#### Do this:
Extract every line of the items that contains the word "Task", and copy each one unchanged.

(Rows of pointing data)
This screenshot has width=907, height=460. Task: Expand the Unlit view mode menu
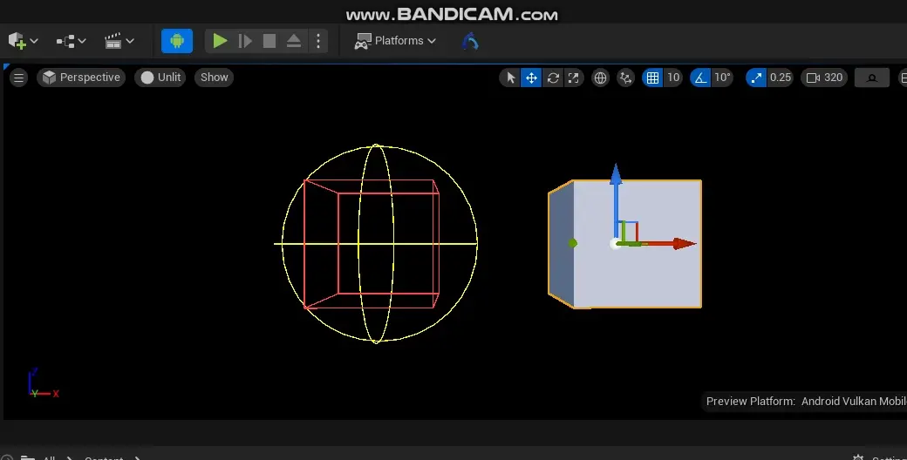point(160,78)
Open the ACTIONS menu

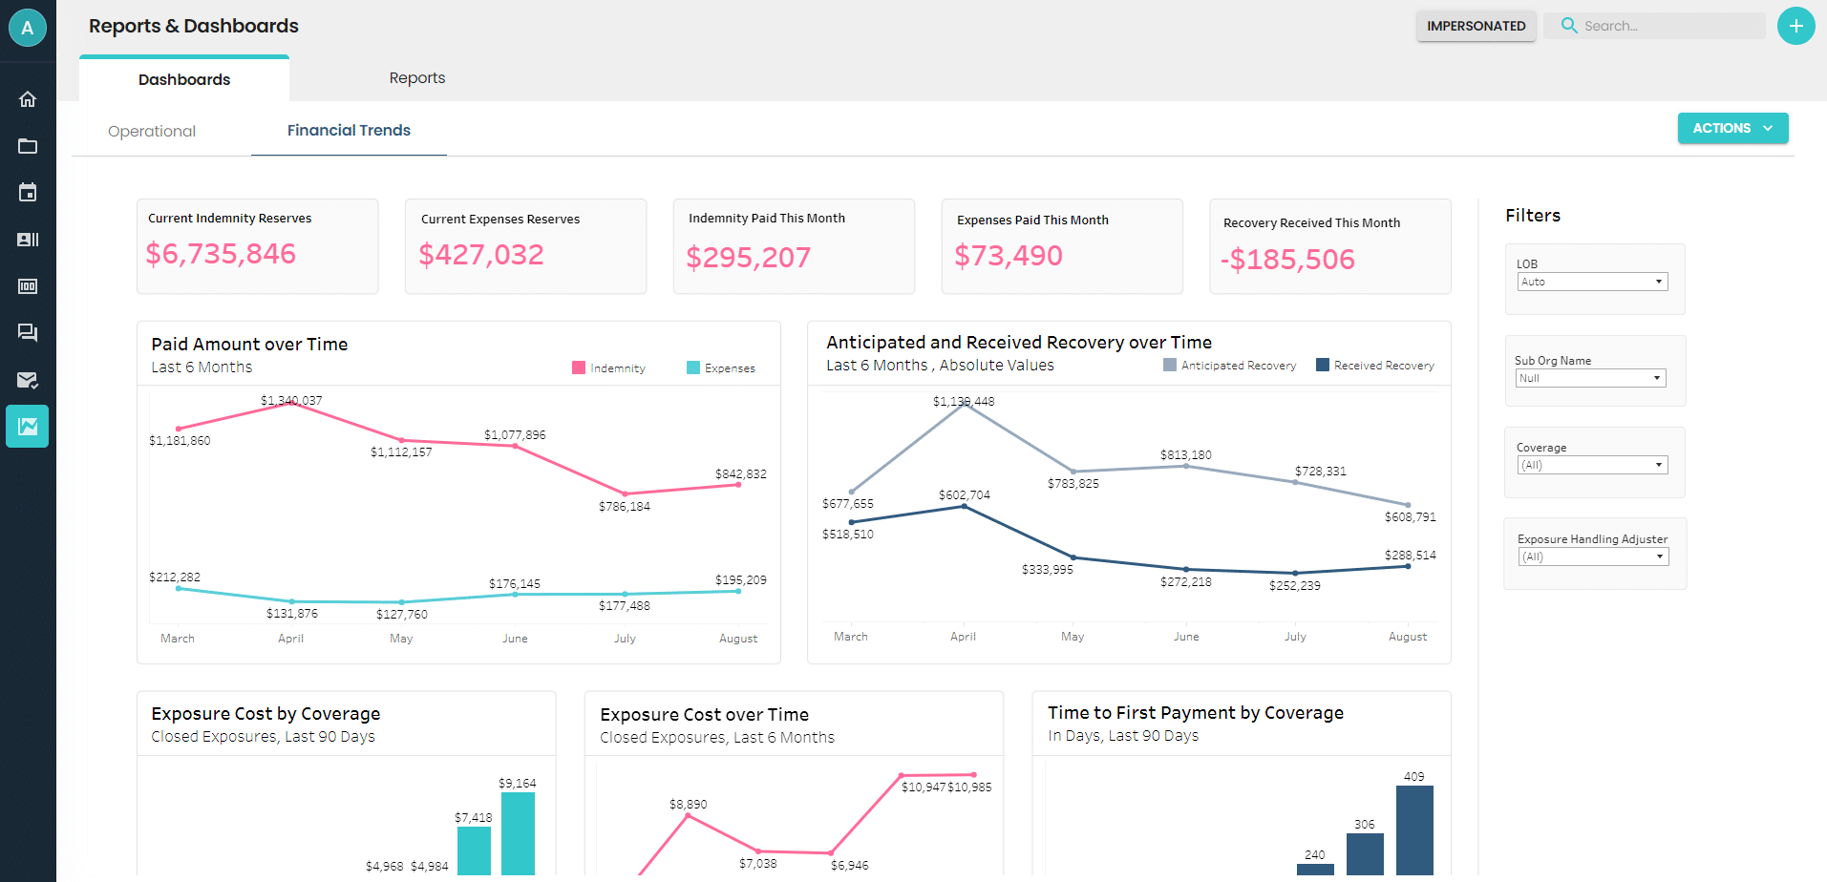(x=1731, y=127)
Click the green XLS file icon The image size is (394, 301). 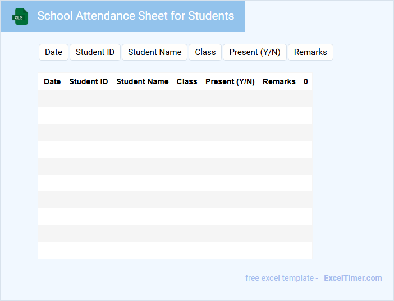20,16
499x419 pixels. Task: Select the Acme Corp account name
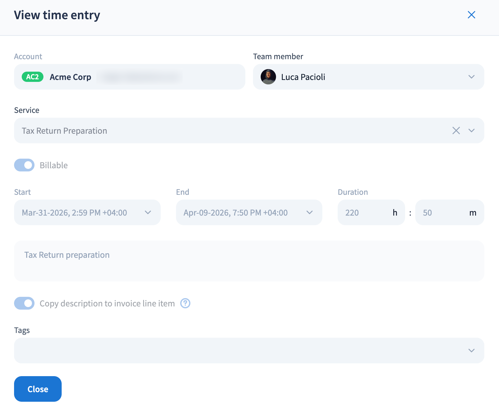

#### The solution:
This screenshot has width=907, height=460. Task: Expand the Unlit view mode menu
499x419 pixels. Task: Select the Acme Corp account name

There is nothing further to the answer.